Enunciado del problema
Edita las líneas siguientes cambiando "Where should I click to" por "Where do I click to" en todas ellas, sin modificar nada más.

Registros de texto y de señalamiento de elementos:
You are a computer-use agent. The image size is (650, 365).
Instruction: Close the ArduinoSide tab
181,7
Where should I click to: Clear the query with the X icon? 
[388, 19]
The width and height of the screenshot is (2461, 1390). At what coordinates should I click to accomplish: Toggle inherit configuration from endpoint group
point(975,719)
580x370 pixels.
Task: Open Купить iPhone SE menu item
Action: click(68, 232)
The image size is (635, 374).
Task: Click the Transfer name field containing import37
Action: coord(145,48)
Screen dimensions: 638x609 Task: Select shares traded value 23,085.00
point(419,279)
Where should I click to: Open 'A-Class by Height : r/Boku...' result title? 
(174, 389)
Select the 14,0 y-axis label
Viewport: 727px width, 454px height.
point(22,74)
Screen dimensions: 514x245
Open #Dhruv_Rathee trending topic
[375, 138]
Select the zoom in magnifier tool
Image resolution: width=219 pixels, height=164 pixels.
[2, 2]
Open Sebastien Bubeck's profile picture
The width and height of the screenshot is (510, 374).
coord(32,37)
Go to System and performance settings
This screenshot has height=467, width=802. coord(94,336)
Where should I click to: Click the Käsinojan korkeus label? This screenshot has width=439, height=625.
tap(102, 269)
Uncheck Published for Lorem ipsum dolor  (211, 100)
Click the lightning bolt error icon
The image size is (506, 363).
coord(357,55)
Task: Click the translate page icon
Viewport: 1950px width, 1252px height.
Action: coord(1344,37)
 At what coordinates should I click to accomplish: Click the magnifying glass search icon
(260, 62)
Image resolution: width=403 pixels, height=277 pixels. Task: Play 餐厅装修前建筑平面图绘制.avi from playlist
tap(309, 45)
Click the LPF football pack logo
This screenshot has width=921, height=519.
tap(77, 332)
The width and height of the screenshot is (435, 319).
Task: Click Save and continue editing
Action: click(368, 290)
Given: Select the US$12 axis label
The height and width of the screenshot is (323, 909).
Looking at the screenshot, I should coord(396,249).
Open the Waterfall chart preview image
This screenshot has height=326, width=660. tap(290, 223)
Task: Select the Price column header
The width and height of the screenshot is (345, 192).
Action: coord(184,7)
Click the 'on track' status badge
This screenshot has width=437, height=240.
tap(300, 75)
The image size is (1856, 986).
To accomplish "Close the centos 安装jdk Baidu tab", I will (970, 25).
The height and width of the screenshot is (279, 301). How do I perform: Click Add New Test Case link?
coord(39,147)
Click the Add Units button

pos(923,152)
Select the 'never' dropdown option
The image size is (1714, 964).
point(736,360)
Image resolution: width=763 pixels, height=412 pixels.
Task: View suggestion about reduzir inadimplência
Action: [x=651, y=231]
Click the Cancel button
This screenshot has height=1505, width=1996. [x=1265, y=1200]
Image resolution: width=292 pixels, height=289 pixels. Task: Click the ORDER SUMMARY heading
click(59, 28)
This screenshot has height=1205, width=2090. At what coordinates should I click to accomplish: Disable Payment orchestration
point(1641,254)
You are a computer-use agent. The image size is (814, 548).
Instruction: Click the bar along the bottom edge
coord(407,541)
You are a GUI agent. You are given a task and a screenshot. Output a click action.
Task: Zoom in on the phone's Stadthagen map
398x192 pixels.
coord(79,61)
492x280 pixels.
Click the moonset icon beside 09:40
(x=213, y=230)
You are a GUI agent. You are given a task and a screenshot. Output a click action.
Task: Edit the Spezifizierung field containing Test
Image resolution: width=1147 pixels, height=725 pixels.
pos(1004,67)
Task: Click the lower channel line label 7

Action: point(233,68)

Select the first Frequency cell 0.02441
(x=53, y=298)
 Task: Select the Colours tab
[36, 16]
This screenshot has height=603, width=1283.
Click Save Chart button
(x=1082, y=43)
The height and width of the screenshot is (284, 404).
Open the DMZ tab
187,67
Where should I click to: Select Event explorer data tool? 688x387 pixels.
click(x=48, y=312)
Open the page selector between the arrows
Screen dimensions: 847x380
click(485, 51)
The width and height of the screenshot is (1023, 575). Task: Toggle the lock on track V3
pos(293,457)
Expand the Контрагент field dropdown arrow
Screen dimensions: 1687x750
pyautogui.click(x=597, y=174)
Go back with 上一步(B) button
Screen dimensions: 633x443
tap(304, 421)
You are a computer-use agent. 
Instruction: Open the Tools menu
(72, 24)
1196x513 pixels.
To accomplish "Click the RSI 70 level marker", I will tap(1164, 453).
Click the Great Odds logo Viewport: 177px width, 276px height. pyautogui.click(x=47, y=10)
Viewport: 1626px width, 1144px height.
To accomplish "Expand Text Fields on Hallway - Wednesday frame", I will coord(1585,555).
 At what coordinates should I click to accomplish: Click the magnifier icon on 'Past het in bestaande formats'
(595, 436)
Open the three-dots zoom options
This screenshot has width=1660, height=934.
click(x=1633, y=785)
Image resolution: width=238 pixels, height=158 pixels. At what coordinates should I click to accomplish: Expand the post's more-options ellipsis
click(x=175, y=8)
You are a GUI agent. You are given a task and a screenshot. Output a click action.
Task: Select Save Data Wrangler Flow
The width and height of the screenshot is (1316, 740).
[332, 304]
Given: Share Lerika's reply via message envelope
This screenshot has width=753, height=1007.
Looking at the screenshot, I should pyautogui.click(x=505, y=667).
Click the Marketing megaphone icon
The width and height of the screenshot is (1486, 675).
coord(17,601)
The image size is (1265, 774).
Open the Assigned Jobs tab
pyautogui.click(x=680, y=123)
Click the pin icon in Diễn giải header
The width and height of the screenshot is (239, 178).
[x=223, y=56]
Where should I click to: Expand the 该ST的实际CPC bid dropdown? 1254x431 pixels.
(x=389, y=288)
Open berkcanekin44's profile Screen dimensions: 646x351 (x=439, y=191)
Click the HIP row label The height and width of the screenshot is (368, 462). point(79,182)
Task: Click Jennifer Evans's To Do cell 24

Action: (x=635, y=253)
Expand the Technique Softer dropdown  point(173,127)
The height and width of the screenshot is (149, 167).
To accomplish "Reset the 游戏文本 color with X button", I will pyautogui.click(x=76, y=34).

Ejercicio resuelto
You are a computer-use agent. The image size is (650, 365).
Instruction: Close the ArduinoSide tab
181,7
Where do I click to: Clear the query with the X icon? 
[388, 19]
The width and height of the screenshot is (2461, 1390). At what coordinates should I click to accomplish: Toggle inherit configuration from endpoint group
point(975,719)
580x370 pixels.
Task: Open Купить iPhone SE menu item
Action: click(68, 232)
The image size is (635, 374).
Task: Click the Transfer name field containing import37
Action: coord(145,48)
Screen dimensions: 638x609 Task: Select shares traded value 23,085.00
point(419,279)
Where do I click to: Open 'A-Class by Height : r/Boku...' result title? 
(174, 389)
Select the 14,0 y-axis label
Viewport: 727px width, 454px height.
point(22,74)
Screen dimensions: 514x245
Open #Dhruv_Rathee trending topic
[375, 138]
Select the zoom in magnifier tool
Image resolution: width=219 pixels, height=164 pixels.
[2, 2]
Open Sebastien Bubeck's profile picture
The width and height of the screenshot is (510, 374).
coord(32,37)
Go to System and performance settings
This screenshot has height=467, width=802. coord(94,336)
Where do I click to: Click the Käsinojan korkeus label? This screenshot has width=439, height=625.
tap(102, 269)
Uncheck Published for Lorem ipsum dolor  (211, 100)
Click the lightning bolt error icon
The image size is (506, 363).
coord(357,55)
Task: Click the translate page icon
Viewport: 1950px width, 1252px height.
Action: coord(1344,37)
 At what coordinates should I click to accomplish: Click the magnifying glass search icon
(260, 62)
Image resolution: width=403 pixels, height=277 pixels. Task: Play 餐厅装修前建筑平面图绘制.avi from playlist
tap(309, 45)
Click the LPF football pack logo
This screenshot has width=921, height=519.
tap(77, 332)
The width and height of the screenshot is (435, 319).
Task: Click Save and continue editing
Action: click(368, 290)
Given: Select the US$12 axis label
The height and width of the screenshot is (323, 909).
Looking at the screenshot, I should coord(396,249).
Open the Waterfall chart preview image
This screenshot has height=326, width=660. tap(290, 223)
Task: Select the Price column header
The width and height of the screenshot is (345, 192).
Action: coord(184,7)
Click the 'on track' status badge
This screenshot has width=437, height=240.
tap(300, 75)
The image size is (1856, 986).
To accomplish "Close the centos 安装jdk Baidu tab", I will (970, 25).
The height and width of the screenshot is (279, 301). How do I perform: Click Add New Test Case link?
coord(39,147)
Click the Add Units button

pos(923,152)
Select the 'never' dropdown option
The image size is (1714, 964).
point(736,360)
Image resolution: width=763 pixels, height=412 pixels.
Task: View suggestion about reduzir inadimplência
Action: [x=651, y=231]
Click the Cancel button
This screenshot has height=1505, width=1996. [x=1265, y=1200]
Image resolution: width=292 pixels, height=289 pixels. Task: Click the ORDER SUMMARY heading
click(59, 28)
This screenshot has height=1205, width=2090. At what coordinates should I click to accomplish: Disable Payment orchestration
point(1641,254)
You are a computer-use agent. The image size is (814, 548).
Instruction: Click the bar along the bottom edge
coord(407,541)
You are a GUI agent. You are given a task and a screenshot. Output a click action.
Task: Zoom in on the phone's Stadthagen map
398x192 pixels.
coord(79,61)
492x280 pixels.
Click the moonset icon beside 09:40
(x=213, y=230)
You are a GUI agent. You are given a task and a screenshot. Output a click action.
Task: Edit the Spezifizierung field containing Test
Image resolution: width=1147 pixels, height=725 pixels.
pos(1004,67)
Task: Click the lower channel line label 7

Action: point(233,68)

Select the first Frequency cell 0.02441
(x=53, y=298)
 Task: Select the Colours tab
[36, 16]
This screenshot has height=603, width=1283.
Click Save Chart button
(x=1082, y=43)
The height and width of the screenshot is (284, 404).
Open the DMZ tab
187,67
Where do I click to: Select Event explorer data tool? 688x387 pixels.
click(x=48, y=312)
Open the page selector between the arrows
Screen dimensions: 847x380
click(485, 51)
The width and height of the screenshot is (1023, 575). Task: Toggle the lock on track V3
pos(293,457)
Expand the Контрагент field dropdown arrow
Screen dimensions: 1687x750
pyautogui.click(x=597, y=174)
Go back with 上一步(B) button
Screen dimensions: 633x443
tap(304, 421)
You are a computer-use agent. 
Instruction: Open the Tools menu
(72, 24)
1196x513 pixels.
To accomplish "Click the RSI 70 level marker", I will tap(1164, 453).
Click the Great Odds logo Viewport: 177px width, 276px height. pyautogui.click(x=47, y=10)
Viewport: 1626px width, 1144px height.
To accomplish "Expand Text Fields on Hallway - Wednesday frame", I will coord(1585,555).
 At what coordinates should I click to accomplish: Click the magnifier icon on 'Past het in bestaande formats'
(595, 436)
Open the three-dots zoom options
This screenshot has width=1660, height=934.
click(x=1633, y=785)
Image resolution: width=238 pixels, height=158 pixels. At what coordinates should I click to accomplish: Expand the post's more-options ellipsis
click(x=175, y=8)
You are a GUI agent. You are given a task and a screenshot. Output a click action.
Task: Select Save Data Wrangler Flow
The width and height of the screenshot is (1316, 740).
[332, 304]
Given: Share Lerika's reply via message envelope
This screenshot has width=753, height=1007.
Looking at the screenshot, I should pyautogui.click(x=505, y=667).
Click the Marketing megaphone icon
The width and height of the screenshot is (1486, 675).
coord(17,601)
The image size is (1265, 774).
Open the Assigned Jobs tab
pyautogui.click(x=680, y=123)
Click the pin icon in Diễn giải header
The width and height of the screenshot is (239, 178).
[x=223, y=56]
Where do I click to: Expand the 该ST的实际CPC bid dropdown? 1254x431 pixels.
(x=389, y=288)
Open berkcanekin44's profile Screen dimensions: 646x351 (x=439, y=191)
Click the HIP row label The height and width of the screenshot is (368, 462). point(79,182)
Task: Click Jennifer Evans's To Do cell 24

Action: (x=635, y=253)
Expand the Technique Softer dropdown  point(173,127)
The height and width of the screenshot is (149, 167).
To accomplish "Reset the 游戏文本 color with X button", I will pyautogui.click(x=76, y=34).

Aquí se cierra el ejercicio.